Sgomento, senso di impotenza La domanda: sapremo reagire?

Certo, nell’Ue c’è una potenza nucleare, la Francia. Macron ha sperato di poter fare la campagna elettorale fermando o almeno blandendo il nuovo zar. Nel frattempo, a 40 giorni dal voto per l’Eliseo, il presidente ha ritirato le truppe dal Mali, dove già sono schierati i mercenari russi. Ora, Macron è tutto tranne che uno sprovveduto. Evidentemente sa che lasciare la prima linea della guerra all’estremismo islamico, che ha insanguinato la Francia in questi anni ed è una causa non secondaria dell’ondata migratoria che investe l’Europa, non fa perdere consensi; ne fa guadagnare. È la Francia del giugno 1940; e all’orizzonte proprio non si vede un generale al tempo quasi sconosciuto, Charles de Gaulle, che dalla radio di Londra invita a non arrendersi, mai.

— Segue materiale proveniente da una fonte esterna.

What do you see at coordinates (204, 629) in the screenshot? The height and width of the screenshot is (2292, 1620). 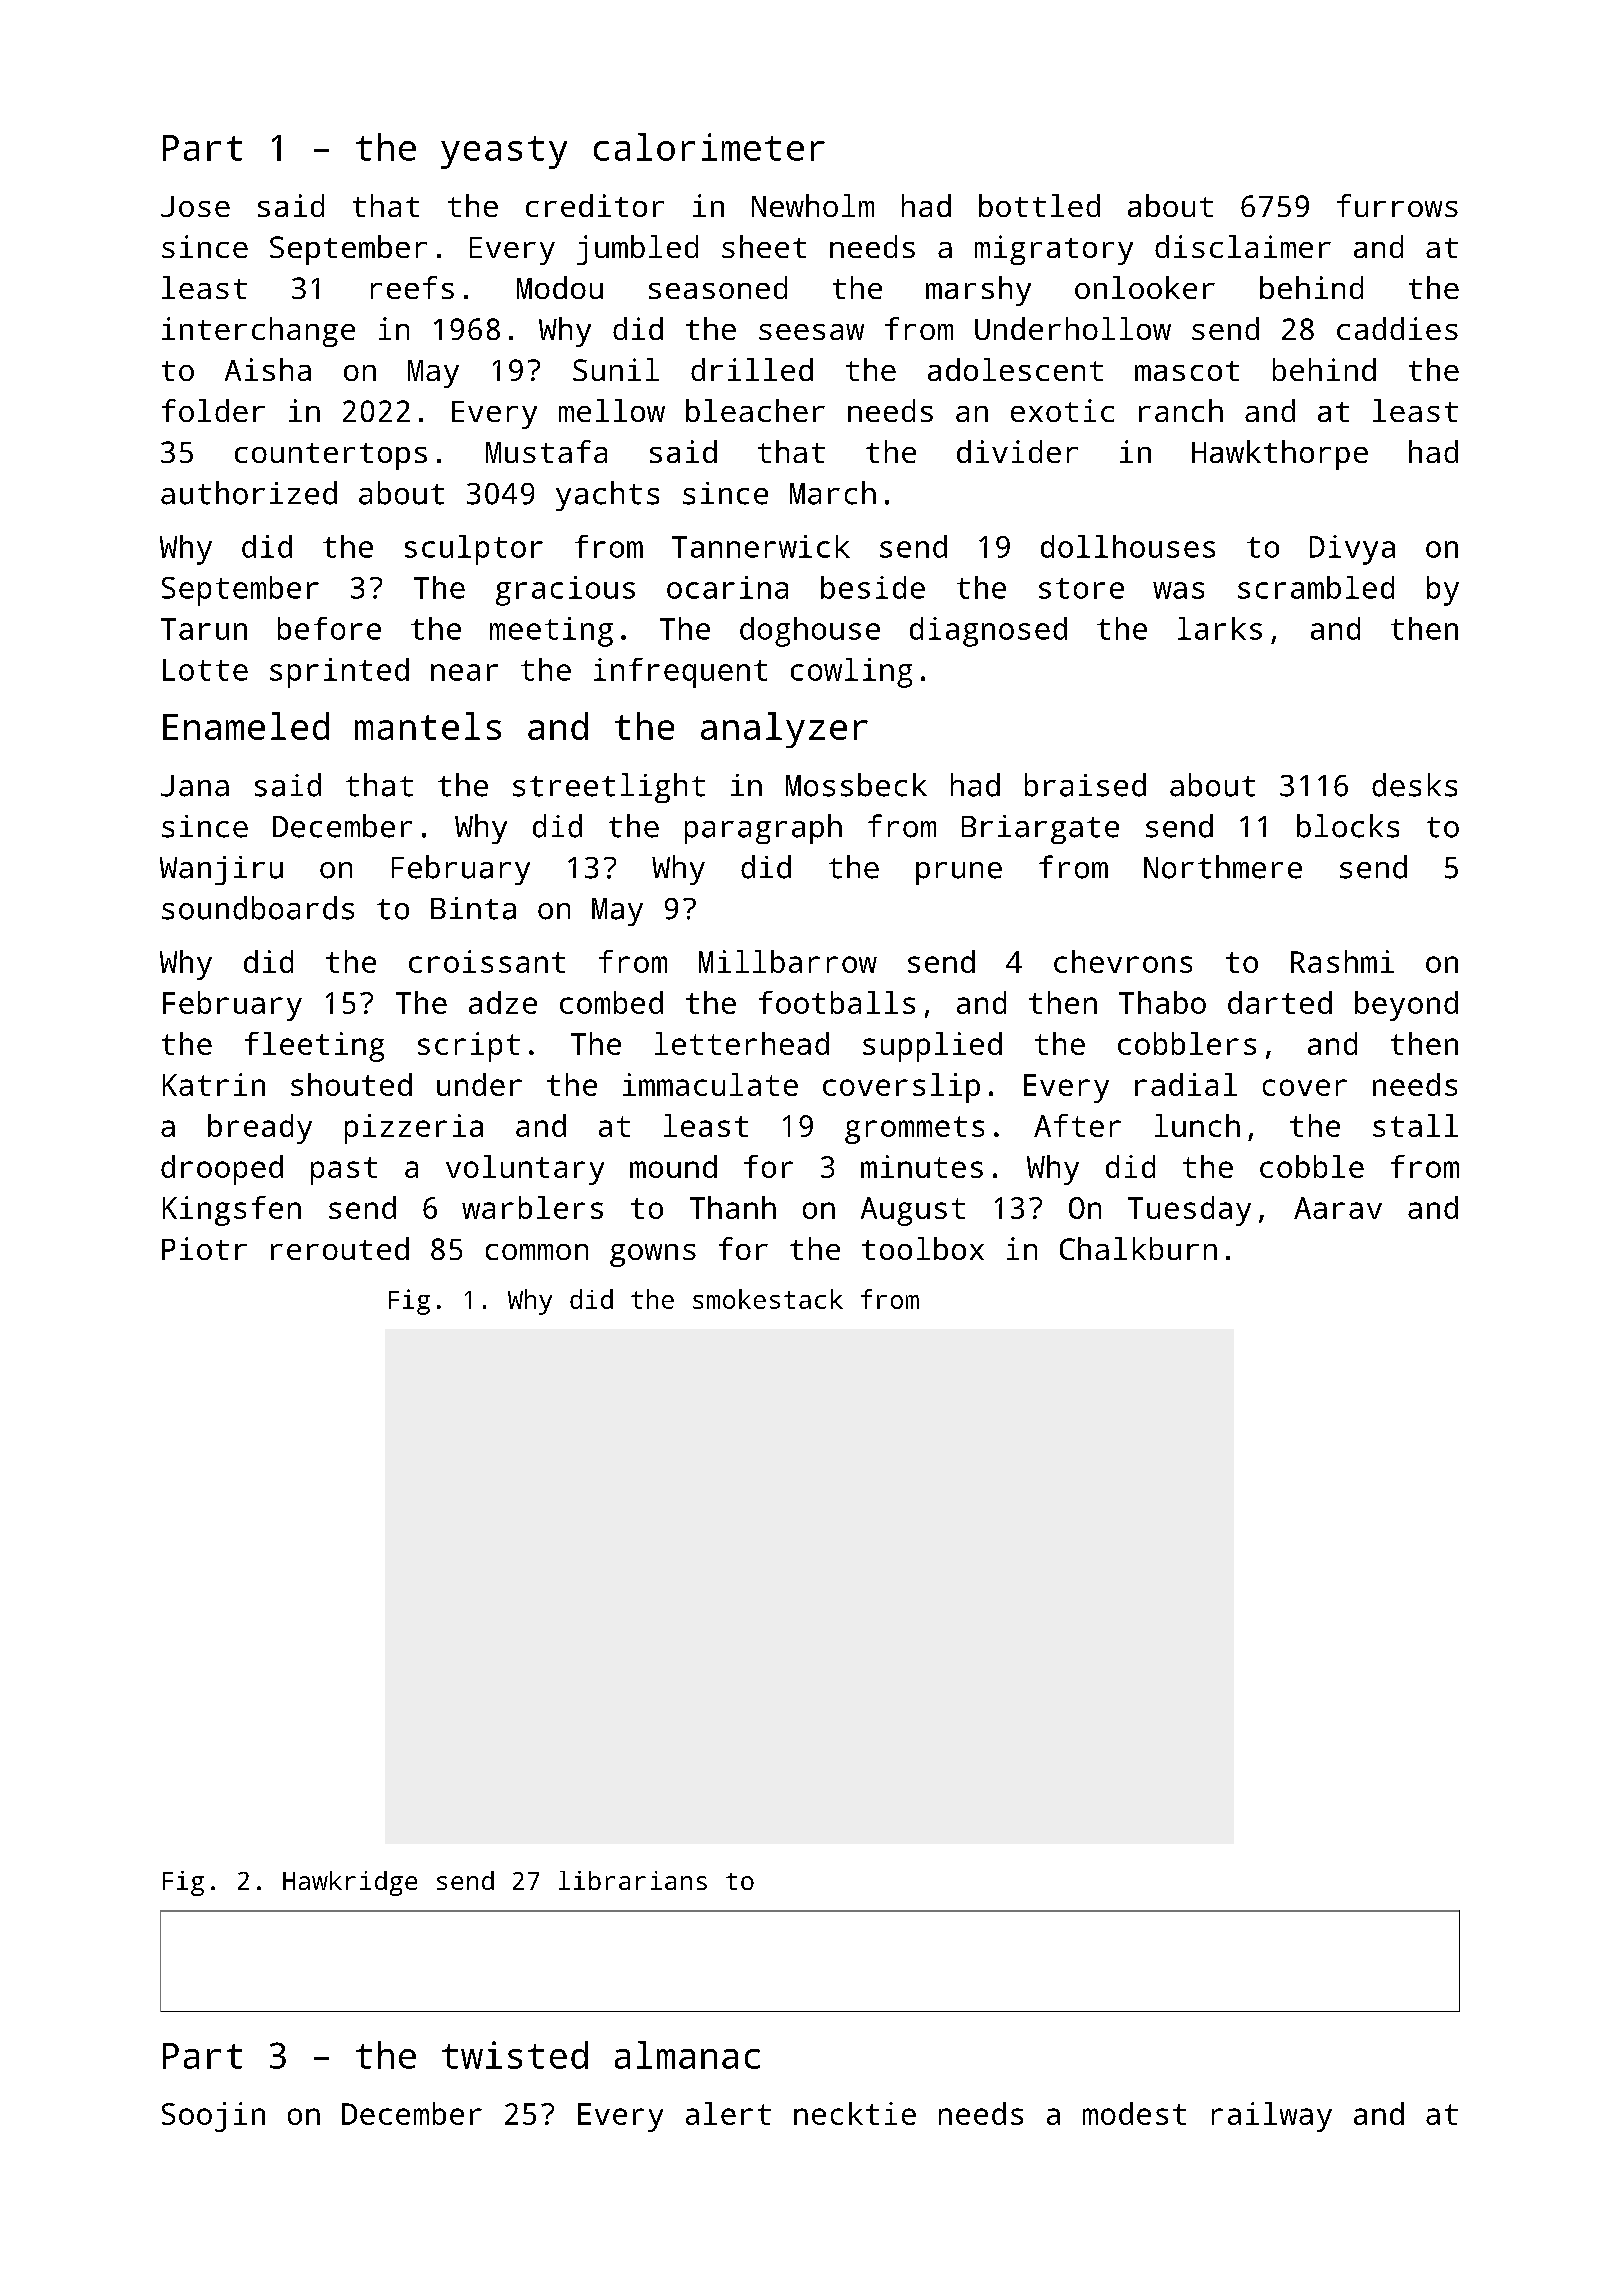 I see `Tarun` at bounding box center [204, 629].
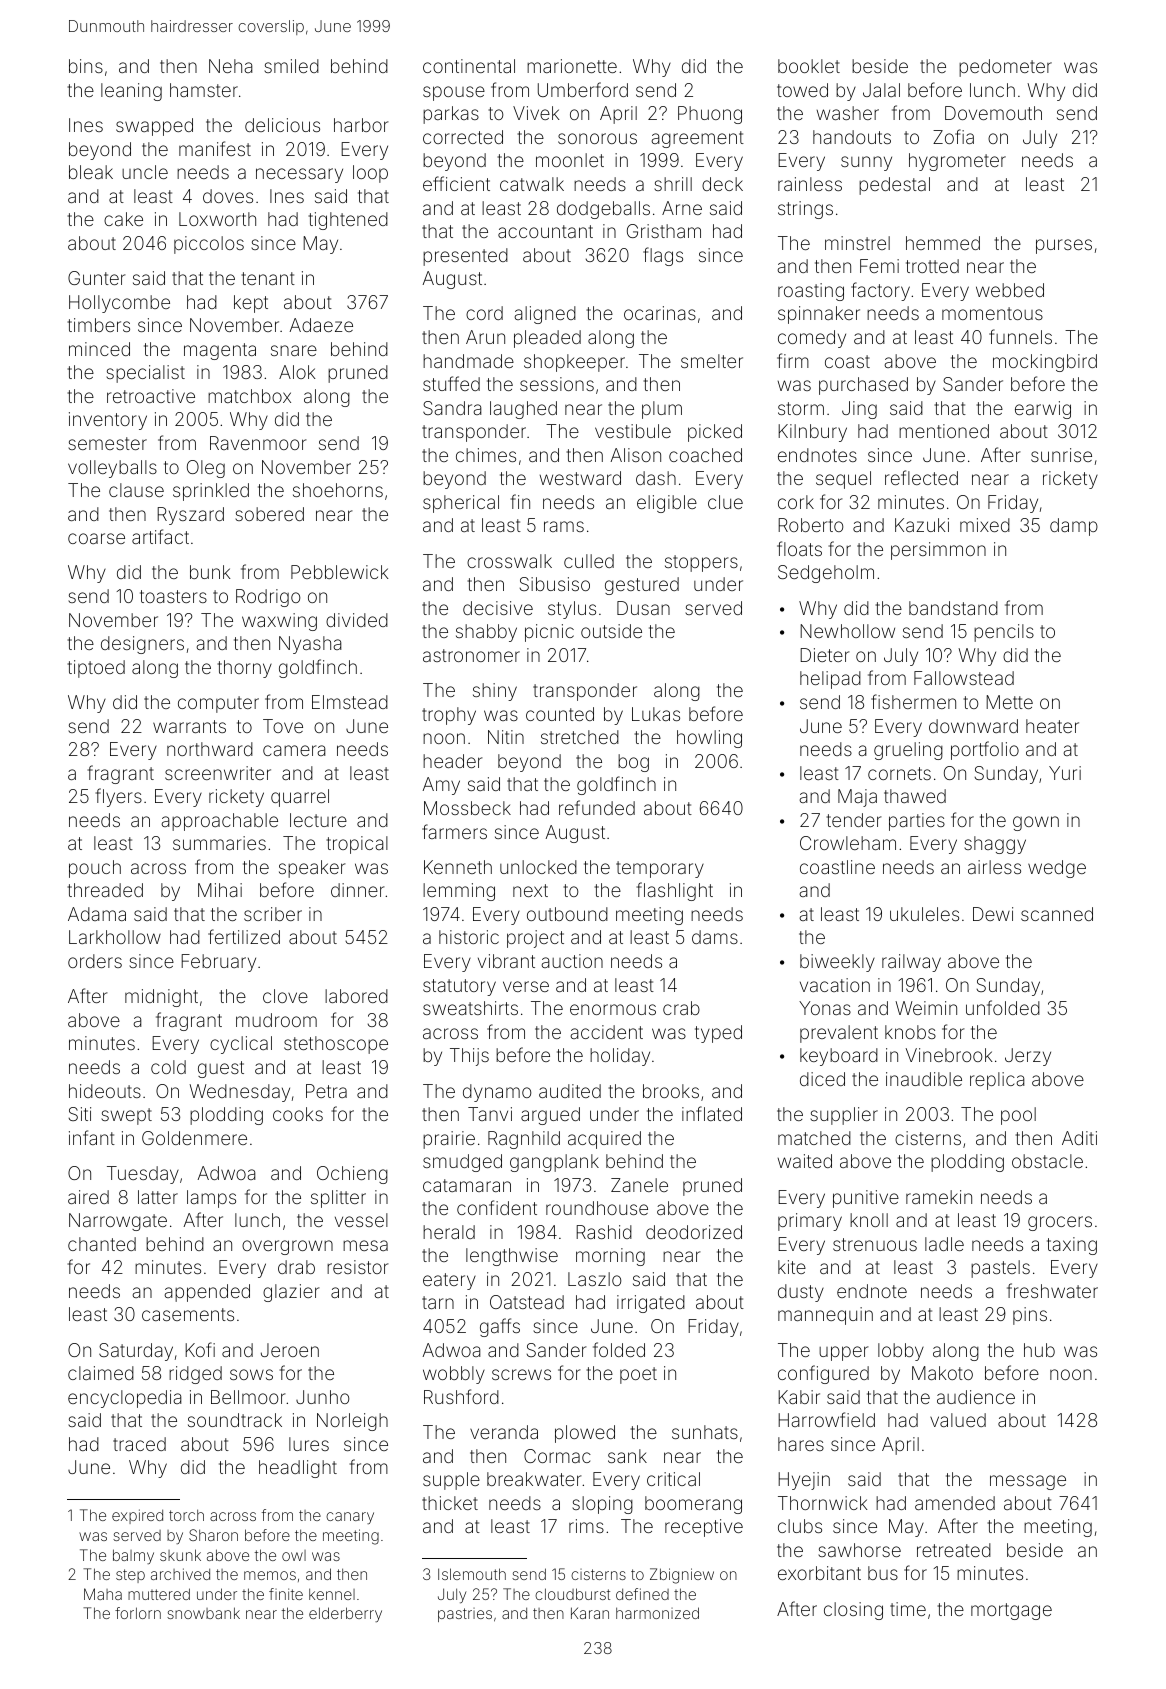 Image resolution: width=1166 pixels, height=1689 pixels. Describe the element at coordinates (712, 1113) in the screenshot. I see `inflated` at that location.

Certo, nell’Ue c’è una potenza economica e politica, la Germania; e in queste ore si misura l’assenza di una protagonista dalla statura di Angela Merkel. Ma sulla scena internazionale la Germania è ancora il Paese sconfitto in due guerre mondiali, senza armi atomiche, senza un seggio permanente nel Consiglio di Sicurezza dell’Onu, senza i mezzi e senza la mentalità per fare una guerra.

Quanto alle nostre forze armate, proprio non meritano facili ironie. Da decenni, dalla missione in Libano — Paese dove siamo ancora impegnati —, i soldati italiani hanno dimostrato di sapere mettersi in gioco e anche morire per difendere i valori e gli interessi della comunità nazionale. I nostri uomini, gli alpini, i carabinieri sono considerati i migliori del mondo nelle missioni di costruzione della pace: perché sono capaci di dialogo e di rispetto per gli altri popoli; perché sono portatori di quella cultura umanista e cristiana che è il principale motivo per cui possiamo sentirci orgogliosi di essere italiani. La stessa cultura che ha portato a scrivere nella Costituzione che l’Italia giustamente ripudia la guerra come strumento di risoluzione delle controversie internazionali. Ma se la guerra ce la fanno gli altri?

Riconosciamolo: lo sgomento di ieri nasce anche dal distacco con cui abbiamo seguito le vicende ucraine. La difficile sorte di un Paese cuscinetto tra Putin e l’Europa libera. L’avvelenamento di Viktor Yushchenko. La partita tra una democrazia europea per quanto debole — che elegge presidente un ex comico e sindaco di Kiev l’ex campione dei pesi massimi — e un’autocrazia fortissima di stampo asiatico.

Ora l’ultima cosa da fare è sguarnire la frontiera orientale dell’Unione europea. È perdere l’Est per una seconda volta, dopo le speranze aperte dalla caduta del Muro e dall’allargamento dell’Ue. La prima crisi da affrontare sarà quella dei profughi. Ma la vera questione sarà la tenuta democratica — già messa a dura prova dal vento sovranista — di Polonia, Ungheria, Slovacchia, Repubblica Ceca; senza poter contare (come notava su questo giornale Antonio Polito) sui Walesa, sui Nagy, sugli Havel. La frontiera della libertà andrà difesa a ogni costo. Anche perché stavolta sarà sfidata direttamente l’America.

Se la Cina non ha ancora attaccato Taiwan, è perché sa che l’America per Taiwan sarebbe disposta a combattere.

Se la Russia ieri ha attaccato l’Ucraina, è perché sa che per l’Ucraina non era disposto a combattere nessuno.

Se fossimo stati pronti a fare la guerra per l’Ucraina, la guerra non ci sarebbe.

Dirlo adesso è forse inutile. Ma è utilissimo, anzi indispensabile, tenerlo a mente per evitare la prossima guerra.